* [STUDY TEXT]:
Before getting my onkyo 3007 I had started with a Marantz SR7002 and it beat the 3007 in sound quality, hands down. However, it was also lower-powered, lacked 9.2, powered triple zones, Reon-VX video processing, and Audyssey MultEQ XT. Going with the onkyo was a sacrifice of sq for features and flexibility.


----------



## Jungle Jack (Jul 28, 2009)

bogiedr said:


> :whistling: well, I ran into a sale I could not resist! I found a "mistake" at Best Buy and got it. A Yamaha Aventage 700 was delivered to someone by accident, not what they ordered, they sent it back, never opened, ended up in the open box area. Got it at a veery handsome savings, thirty days they take it back if I do not want it!! I am trying it and so far I have found a more open natural sound than I was getting from the Onkyo. I actually liked Yamaha's speaker auto set up so much better than the Onkyo. It gave me the results and even told me clearly what was right and what was not :T It also clearly told me how to change impedance from 8ohm's to 6ohm's so the Swans are being treated the right way by the amp. Overall I think this receiver has a good chance of staying with us. The Onkyo?, it will be exchanged for other gear as the guys I got it from will actually let me pick a stereo system to upgrade the weekend BMW Z3's, which does NOT contain the Ultimate Audio Machine :R
> So far so good with the yamaha, will report after a few more days. thanks for the responses and, jack as always, I apreciate all your patience and input.

* [DATASET EXCERPT]:
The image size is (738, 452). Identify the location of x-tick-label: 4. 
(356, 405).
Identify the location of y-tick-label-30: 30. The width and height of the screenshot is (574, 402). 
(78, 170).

* [WHAT YOU NEED TO DO]:
1 - According to the forum text, which receiver did the writer start with before getting the Onkyo 3007?
2 - Update the forum text, starting with "Before getting my" and going on through "(Jul 28, 2009)", so that "Marantz" becomes "Denon".

* [EXERCISE RESULTS]:
1 - A Marantz SR7002.

2 -
Before getting my onkyo 3007 I had started with a Denon SR7002 and it beat the 3007 in sound quality, hands down. However, it was also lower-powered, lacked 9.2, powered triple zones, Reon-VX video processing, and Audyssey MultEQ XT. Going with the onkyo was a sacrifice of sq for features and flexibility.


----------



## Jungle Jack (Jul 28, 2009)